On Wednesday of this week, the Missouri legislature is meeting for an override session. Unique to state legislatures, this is when the legislature has a chance to override any veteos issued by the governor.
The main fight on the docket is a right-to-work bill that embattled Governor Jay Nixon vetoed in June. The vote passed with a majority in both chambers, where Republicans hold a "super majority." Strictly along party lines, they have enough votes to override anything Nixon vetoes.
Though they have the votes, in theory, whether they can corral all their members to vote for the measure is up in the air.
And labor is fighting back. Hard. They've even tapped former Missouri House Speaker Steve Tilley, a Republican, to do their lobbying.
Teamsters President James P. Hoffa, KCUR reports, at a rally last week, said: "'Some people say unions have too much power,' Hoffa said as he raised his fists at the podium. 'I say we need a hell of a lot more.'" Phil Gruber, General Vice President of the International Association of Machinists, said at a rally (where he was wearing camoflauge) that "he was going to war (to fight 'right-to-work')."
Newly a part of the SEC, Missouri is unique: North meets South, East meets West. With St. Louis called the "Gateway to the West", the state is not easy to pigeonhole. Until recently, the state was a relaible Presidential bellweather, but since 2000, it has voted Republican in every presidential election.
The state has two major urban centers, St. Louis and Kansas City. The cities have seen their population decline over recent decades, with the outerlying suburbs growing. There are a smattering of small to mid-size cities in between, but they are the book-ends to a rural/small-town mix of cities.
Unions still have a fair amount of power in the Show-Me State, and this is mostly an urban vs. rural fight. But with the changing of Missouri's electorate, Republicans are hoping now is the time to give unions a crippling blow by joining the 25 other right-to-work states.
Sources close to the Missouri legislature tell THE WEEKLY STANDARD the votes are there in the Senate to override the veto, but the House, which is likely to act first on the override, is where things are somewhat uncertain. Quoted in the Washington Examiner, Rep. Bill Lant said "We are very, very close."
How close? Nobody will say on the record.
Rep. Chuck Basye told the Columbia Tribune:
“I have been told we have the numbers to override, and I have been told we are not even close,” Basye said. “Behind the scenes there is a lot of wheeling and dealing going on, but I am not part of it.”
Basye has heard from union members in his district that it will cost him support. “If this costs me the election, so be it,” he said.
This is what Republicans in Missouri are counting on. In recent years, Republican pushes for a partial-birth abortion ban and right-to-carry legislation have drawn warnings that they might suffer at the ballot box if they overstep their bounds. Yet, Republicans keep winning.

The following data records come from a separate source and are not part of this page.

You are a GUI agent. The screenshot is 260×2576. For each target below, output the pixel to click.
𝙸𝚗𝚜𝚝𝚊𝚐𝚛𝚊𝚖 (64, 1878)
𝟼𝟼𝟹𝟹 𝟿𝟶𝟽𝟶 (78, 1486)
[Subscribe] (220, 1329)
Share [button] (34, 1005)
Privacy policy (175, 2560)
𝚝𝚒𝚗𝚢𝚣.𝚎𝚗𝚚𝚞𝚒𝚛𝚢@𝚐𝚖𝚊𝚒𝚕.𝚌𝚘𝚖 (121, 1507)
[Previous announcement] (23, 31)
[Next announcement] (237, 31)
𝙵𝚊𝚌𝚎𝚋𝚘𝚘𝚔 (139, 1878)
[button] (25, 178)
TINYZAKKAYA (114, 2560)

With incumbent Nixon on his way out, Missouri Republicans are seeking to put one of their own back in the governor's office, and the right to work fight has consequences for the next election.

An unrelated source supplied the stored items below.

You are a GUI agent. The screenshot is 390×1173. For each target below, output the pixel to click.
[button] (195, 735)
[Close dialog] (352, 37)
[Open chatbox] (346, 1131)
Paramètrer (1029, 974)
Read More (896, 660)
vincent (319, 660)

That's the rub: Lots of the initial "no" votes from Republicans came from freshmen legislators. Others are on the fence because the unions, aided by former Speaker Tilley, are promising to give them money and endorse them.
Defeating Nixon on right to work in the veto session puts vulnerable suburban Republican legislators in a bit of a bind: Who would you like to have challenging you next election, the labor unions or the business lobby?